-- The data --
● ● ●
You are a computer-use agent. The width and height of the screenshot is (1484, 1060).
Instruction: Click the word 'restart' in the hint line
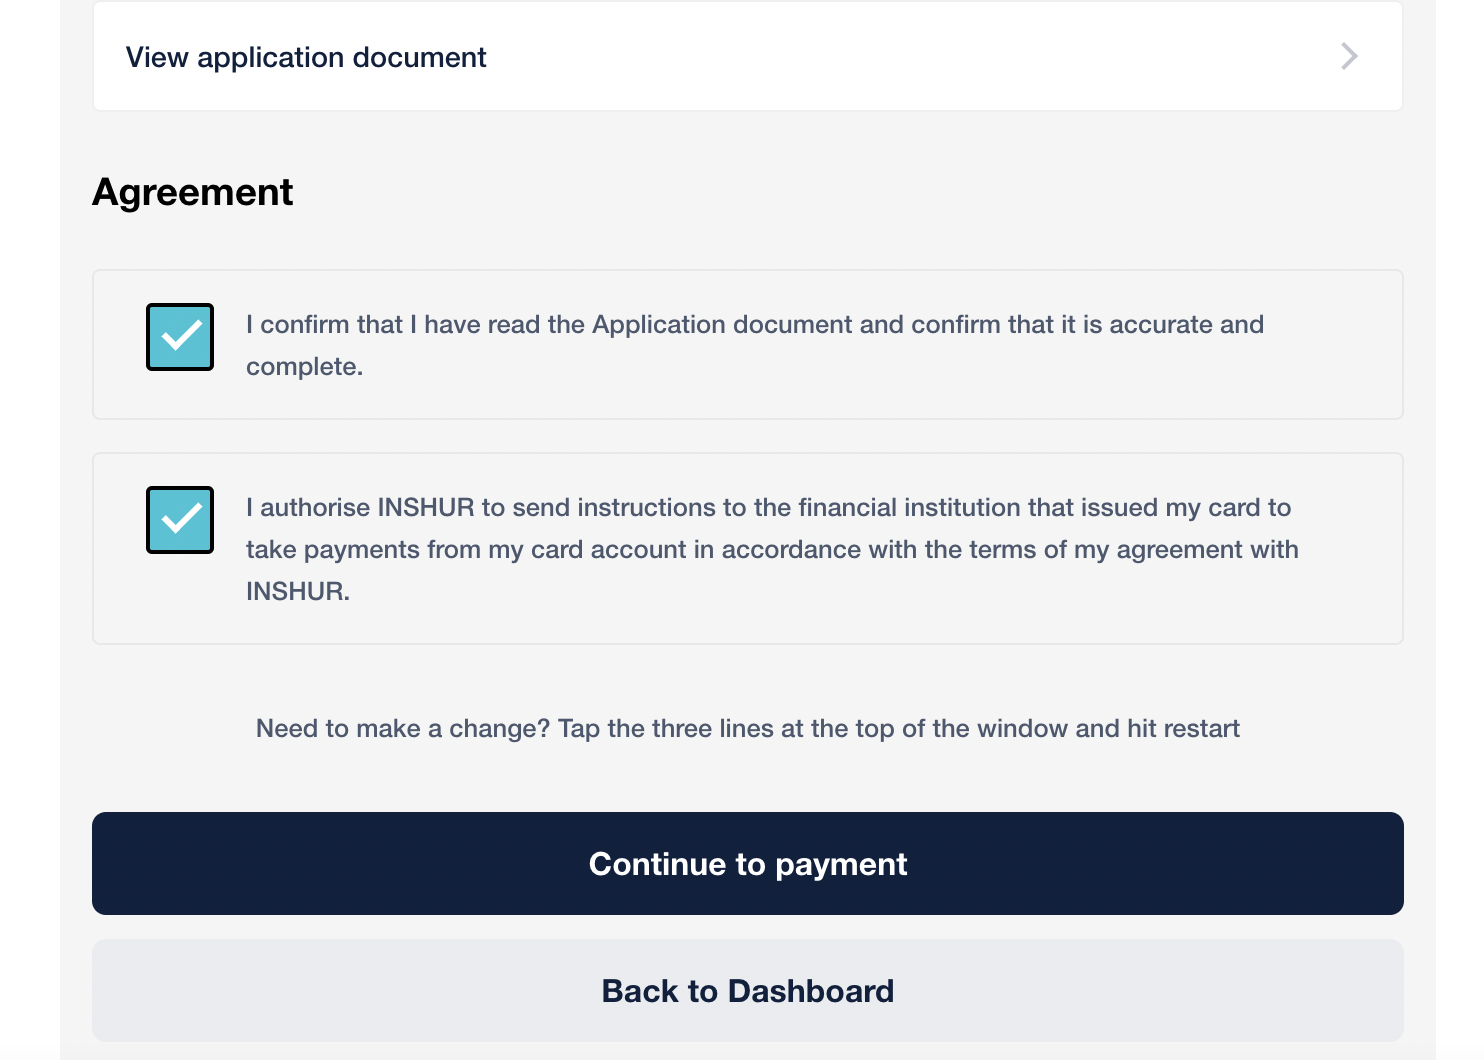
● ● ●
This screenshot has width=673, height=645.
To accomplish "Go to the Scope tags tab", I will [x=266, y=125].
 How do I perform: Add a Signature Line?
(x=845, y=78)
● ● ●
-- Direction --
Convert the rows starting at the line containing "You are a computer-use" and ending at the line containing "Instruction: Click the" into a JSON list of strings, one per line, with blank lines omitted.

-- Response to this exercise --
[
  "You are a computer-use agent. The width and height of the screenshot is (1484, 1060).",
  "Instruction: Click the word 'restart' in the hint line"
]